### Passage given
========================================

What do you use with Ruby for GUI programming and why?

Is there a push to one toolkit or the other?

Am 11.03.2011 03:30, schrieb Robert:

Is there a push to one toolkit or the other?


Robert

Just yesterday I posted on this list because of a spreadsheet that had a
quite good comparison between the various toolkits available for Ruby
(see The Great Ruby GUI Toolkit Roundup - Ruby - Ruby-Forum ), but sadly, that
spreadsheet is still lost…

Vale,
Marvin

I use Shoes. I’m biased; I’m one of the maintainers.

I use Shoes. I’m biased; I’m one of the maintainers.

That’s interesting. I rather thought that you had to think of Shoes as
a seperate language, almost. Do you ever find that the Shoes syntax
ever gets in the way of writing good old-fashioned Ruby code? Or is that
a stupid thing to say?

========================================

### Data listing
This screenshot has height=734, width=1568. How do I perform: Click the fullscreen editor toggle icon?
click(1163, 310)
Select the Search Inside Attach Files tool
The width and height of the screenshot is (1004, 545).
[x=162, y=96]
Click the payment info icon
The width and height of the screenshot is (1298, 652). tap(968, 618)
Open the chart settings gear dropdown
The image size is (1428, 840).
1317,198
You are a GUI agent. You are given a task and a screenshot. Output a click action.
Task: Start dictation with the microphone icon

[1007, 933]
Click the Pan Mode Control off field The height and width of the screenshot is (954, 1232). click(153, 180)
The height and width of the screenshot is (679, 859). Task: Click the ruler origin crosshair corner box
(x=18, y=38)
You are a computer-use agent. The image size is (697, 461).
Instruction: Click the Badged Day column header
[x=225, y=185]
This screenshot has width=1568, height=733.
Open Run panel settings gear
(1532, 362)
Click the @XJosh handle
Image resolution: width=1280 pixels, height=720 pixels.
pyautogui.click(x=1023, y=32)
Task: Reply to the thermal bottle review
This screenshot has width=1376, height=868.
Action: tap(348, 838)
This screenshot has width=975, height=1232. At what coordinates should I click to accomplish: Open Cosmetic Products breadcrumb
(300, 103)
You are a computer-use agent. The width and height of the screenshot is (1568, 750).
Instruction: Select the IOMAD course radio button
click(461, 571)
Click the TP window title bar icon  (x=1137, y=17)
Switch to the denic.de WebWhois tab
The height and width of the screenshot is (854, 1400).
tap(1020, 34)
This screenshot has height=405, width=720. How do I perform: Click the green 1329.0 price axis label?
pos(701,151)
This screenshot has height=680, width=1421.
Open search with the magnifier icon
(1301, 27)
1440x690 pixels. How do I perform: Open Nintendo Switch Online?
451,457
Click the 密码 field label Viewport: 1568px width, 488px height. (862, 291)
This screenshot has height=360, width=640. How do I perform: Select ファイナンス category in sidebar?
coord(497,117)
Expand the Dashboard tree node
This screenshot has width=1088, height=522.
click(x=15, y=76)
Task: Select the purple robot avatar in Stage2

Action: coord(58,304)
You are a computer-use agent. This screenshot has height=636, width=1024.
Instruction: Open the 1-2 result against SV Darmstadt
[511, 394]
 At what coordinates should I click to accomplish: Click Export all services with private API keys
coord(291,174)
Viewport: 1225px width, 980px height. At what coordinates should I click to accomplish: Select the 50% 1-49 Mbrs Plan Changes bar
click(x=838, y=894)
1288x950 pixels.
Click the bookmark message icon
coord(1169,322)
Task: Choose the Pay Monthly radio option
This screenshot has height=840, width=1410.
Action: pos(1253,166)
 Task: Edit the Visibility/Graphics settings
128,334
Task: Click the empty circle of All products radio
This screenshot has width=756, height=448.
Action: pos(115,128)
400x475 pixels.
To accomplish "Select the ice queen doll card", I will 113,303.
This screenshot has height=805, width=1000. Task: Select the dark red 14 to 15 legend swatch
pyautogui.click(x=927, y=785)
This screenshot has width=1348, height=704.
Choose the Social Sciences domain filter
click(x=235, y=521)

========================================

### Task list
a) Answer these questions from the thread on Ruby GUI programming:
(i) Which toolkit does one poster say they use?
(ii) What role does that poster say they have with that toolkit?
(iii) What does Marvin say is still lost?
b) Convert the listing lines, from the line containing "Click the 密码" to the line containing "click(x=15, y=76)", into a Markdown table with the columns Row and Line. Leave out blank lines.

### Expected answers
a)
(i) Shoes.
(ii) They are one of its maintainers.
(iii) A spreadsheet with a fairly good comparison of the various toolkits available for Ruby.

b)
| Row | Line |
|---|---|
| 1 | Click the 密码 field label Viewport: 1568px width, 488px height. (862, 291) |
| 2 | This screenshot has height=360, width=640. How do I perform: Select ファイナンス category in sidebar? |
| 3 | coord(497,117) |
| 4 | Expand the Dashboard tree node |
| 5 | This screenshot has width=1088, height=522. |
| 6 | click(x=15, y=76) |